Christmas 2025 is only days away, but for many Americans, this season feels heavier than festive. After a year spent struggling to stay afloat, countless families are entering the holidays with more worry than joy.
Wages remain stagnant, often hovering just above minimum wage. Housing costs have soared so high that even the least desirable apartments in many communities exceed what working people can reasonably afford. Food prices continue to climb. The Trump Administration can insist otherwise, but anyone who walks into a grocery store knows the truth. Even those with subsidized ACA plans have found medical care increasingly unaffordable. Simply staying alive has become an expensive undertaking.
And it’s not just the poor who are hurting. Millions in the lower rungs of the middle class, people who technically “make ends meet”, are doing so with nothing left over. Every month is a tightrope walk. Trump’s tariffs have added a hidden tax to nearly everything Americans buy. The administration may boast about the revenue, but that money is coming directly from the pockets of ordinary people, not foreign exporters or multinational corporations.
Then there’s the One Big Beautiful Bill – or the Ugly Bill, as many have come to call it. Pushed through by Trump and Congressional Republicans, it has already begun to sting. The real pain, however, is scheduled to arrive after the midterm elections, when delayed provisions kick in. That timing was no accident. It was a calculated bet that voters would forget what was coming.
And we cannot ignore the human toll of the administration’s immigration policies. Thousands of immigrants, some undocumented, many fully legal until their status was revoked, have been deported or imprisoned in conditions described as despicable: inadequate food, insufficient water, and withheld medications. For them, Christmas will not be a season of comfort or joy.

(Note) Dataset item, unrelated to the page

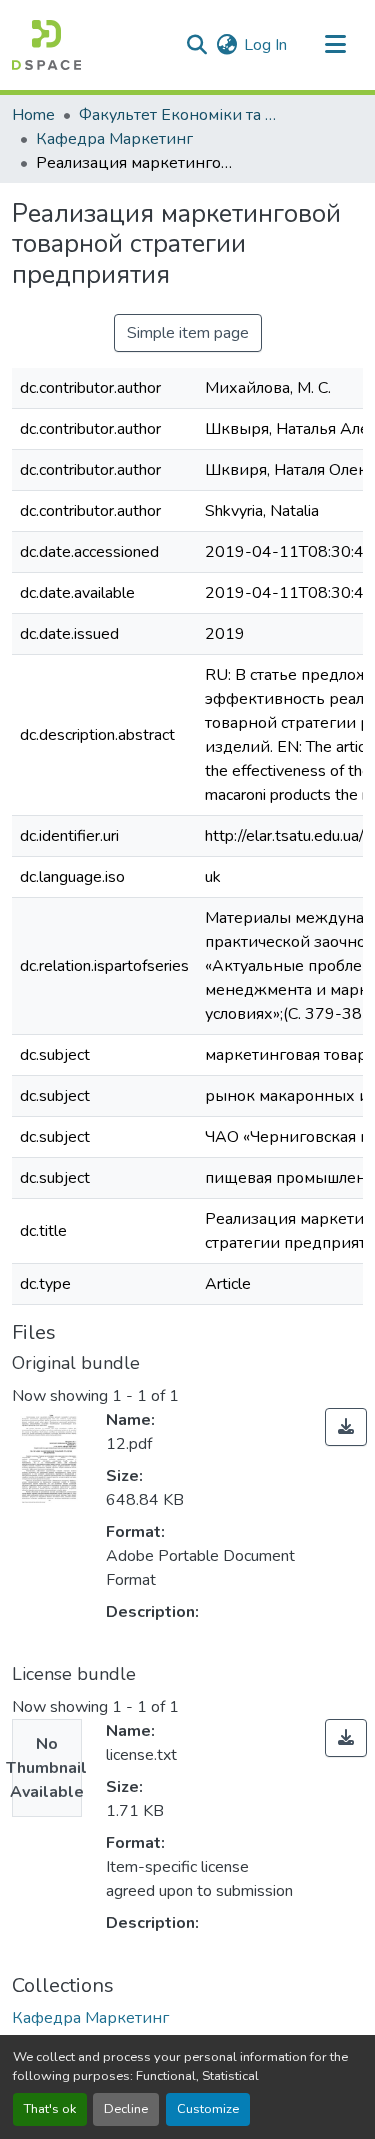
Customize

This year has been overshadowed by policies that have fractured the American community I belong to. We’ve witnessed corruption at the highest levels of government, deception used to mask abuses of power, and attempts to prosecute political opponents. We’ve seen threats and punitive actions aimed at universities, law firms, the media, and even judges. We’ve watched the administration justify lethal strikes on alleged “drug runners” in the Pacific and Caribbean, without evidence, while ordering military officers to carry out actions many believe to be illegal. And we’ve seen the deliberate obstruction of the Epstein files, in defiance of an Act of Congress.
It’s a dark list. And yet, as the year ends, I find myself holding onto something essential: hope.
New Year’s Eve is traditionally a time for resolutions. This year, our resolution must be collective. Let us resolve to raise our voices – loudly – against policies that harm our neighbors and erode our democracy. Let us stand with immigrants, defend their dignity, and fight for their rights. Let us demand that Congressional Republicans fulfill their constitutional responsibilities and hold the administration accountable. Let us insist on a Supreme Court guided by genuine legal principle rather than partisan loyalty.
And above all, let us resolve to vote next November. There will be obstacles. There will be efforts to make voting harder. But your vote remains the most powerful tool you possess. It can correct the course of this country. It can restore decency and fairness. It can make Christmas 2026 a brighter, more hopeful season for all of us.
This year may be shadowed by hardship. But the future is not yet written – and we still have the power to shape it.